- _Exercise goal_
Transcribe each of the entries exactly.

- _Supplied information_
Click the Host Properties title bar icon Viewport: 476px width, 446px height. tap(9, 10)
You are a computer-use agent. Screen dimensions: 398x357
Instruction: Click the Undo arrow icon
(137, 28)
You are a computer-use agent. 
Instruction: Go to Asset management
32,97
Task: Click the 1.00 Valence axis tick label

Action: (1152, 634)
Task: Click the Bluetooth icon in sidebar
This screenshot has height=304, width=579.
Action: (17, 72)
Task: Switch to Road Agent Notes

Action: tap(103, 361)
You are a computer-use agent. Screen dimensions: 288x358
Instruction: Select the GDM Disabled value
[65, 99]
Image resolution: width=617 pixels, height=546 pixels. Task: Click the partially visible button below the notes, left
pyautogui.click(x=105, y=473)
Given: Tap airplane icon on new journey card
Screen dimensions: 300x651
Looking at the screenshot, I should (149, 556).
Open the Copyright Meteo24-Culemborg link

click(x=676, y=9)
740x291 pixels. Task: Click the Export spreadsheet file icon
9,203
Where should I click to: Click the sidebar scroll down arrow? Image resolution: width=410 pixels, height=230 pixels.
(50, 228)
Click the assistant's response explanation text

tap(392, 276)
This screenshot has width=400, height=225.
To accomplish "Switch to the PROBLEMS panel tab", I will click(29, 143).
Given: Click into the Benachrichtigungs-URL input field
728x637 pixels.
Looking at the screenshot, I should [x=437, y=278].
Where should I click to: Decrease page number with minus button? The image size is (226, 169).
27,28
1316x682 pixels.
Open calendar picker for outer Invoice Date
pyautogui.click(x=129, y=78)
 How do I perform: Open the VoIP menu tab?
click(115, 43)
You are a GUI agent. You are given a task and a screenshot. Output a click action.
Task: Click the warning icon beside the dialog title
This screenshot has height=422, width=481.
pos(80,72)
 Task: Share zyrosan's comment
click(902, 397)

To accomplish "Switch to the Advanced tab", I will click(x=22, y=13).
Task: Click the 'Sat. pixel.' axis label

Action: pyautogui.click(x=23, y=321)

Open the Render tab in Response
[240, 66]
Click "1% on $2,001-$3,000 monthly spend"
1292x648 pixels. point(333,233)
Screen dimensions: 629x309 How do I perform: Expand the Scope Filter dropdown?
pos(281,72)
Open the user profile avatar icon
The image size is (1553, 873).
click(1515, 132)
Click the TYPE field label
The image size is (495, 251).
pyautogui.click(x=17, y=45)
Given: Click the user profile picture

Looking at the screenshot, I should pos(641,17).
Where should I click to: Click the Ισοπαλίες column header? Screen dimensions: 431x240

- _Solution for this problem_
Click the Host Properties title bar icon Viewport: 476px width, 446px height. tap(9, 10)
You are a computer-use agent. Screen dimensions: 398x357
Instruction: Click the Undo arrow icon
(137, 28)
You are a computer-use agent. 
Instruction: Go to Asset management
32,97
Task: Click the 1.00 Valence axis tick label

Action: (1152, 634)
Task: Click the Bluetooth icon in sidebar
This screenshot has height=304, width=579.
Action: (17, 72)
Task: Switch to Road Agent Notes

Action: tap(103, 361)
You are a computer-use agent. Screen dimensions: 288x358
Instruction: Select the GDM Disabled value
[65, 99]
Image resolution: width=617 pixels, height=546 pixels. Task: Click the partially visible button below the notes, left
pyautogui.click(x=105, y=473)
Given: Tap airplane icon on new journey card
Screen dimensions: 300x651
Looking at the screenshot, I should (149, 556).
Open the Copyright Meteo24-Culemborg link

click(x=676, y=9)
740x291 pixels. Task: Click the Export spreadsheet file icon
9,203
Where should I click to: Click the sidebar scroll down arrow? Image resolution: width=410 pixels, height=230 pixels.
(50, 228)
Click the assistant's response explanation text

tap(392, 276)
This screenshot has width=400, height=225.
To accomplish "Switch to the PROBLEMS panel tab", I will click(29, 143).
Given: Click into the Benachrichtigungs-URL input field
728x637 pixels.
Looking at the screenshot, I should [x=437, y=278].
Where should I click to: Decrease page number with minus button? The image size is (226, 169).
27,28
1316x682 pixels.
Open calendar picker for outer Invoice Date
pyautogui.click(x=129, y=78)
 How do I perform: Open the VoIP menu tab?
click(115, 43)
You are a GUI agent. You are given a task and a screenshot. Output a click action.
Task: Click the warning icon beside the dialog title
This screenshot has height=422, width=481.
pos(80,72)
 Task: Share zyrosan's comment
click(902, 397)

To accomplish "Switch to the Advanced tab", I will click(x=22, y=13).
Task: Click the 'Sat. pixel.' axis label

Action: pyautogui.click(x=23, y=321)

Open the Render tab in Response
[240, 66]
Click "1% on $2,001-$3,000 monthly spend"
1292x648 pixels. point(333,233)
Screen dimensions: 629x309 How do I perform: Expand the Scope Filter dropdown?
pos(281,72)
Open the user profile avatar icon
The image size is (1553, 873).
click(1515, 132)
Click the TYPE field label
The image size is (495, 251).
pyautogui.click(x=17, y=45)
Given: Click the user profile picture

Looking at the screenshot, I should pos(641,17).
Where should I click to: Click the Ισοπαλίες column header? Screen dimensions: 431x240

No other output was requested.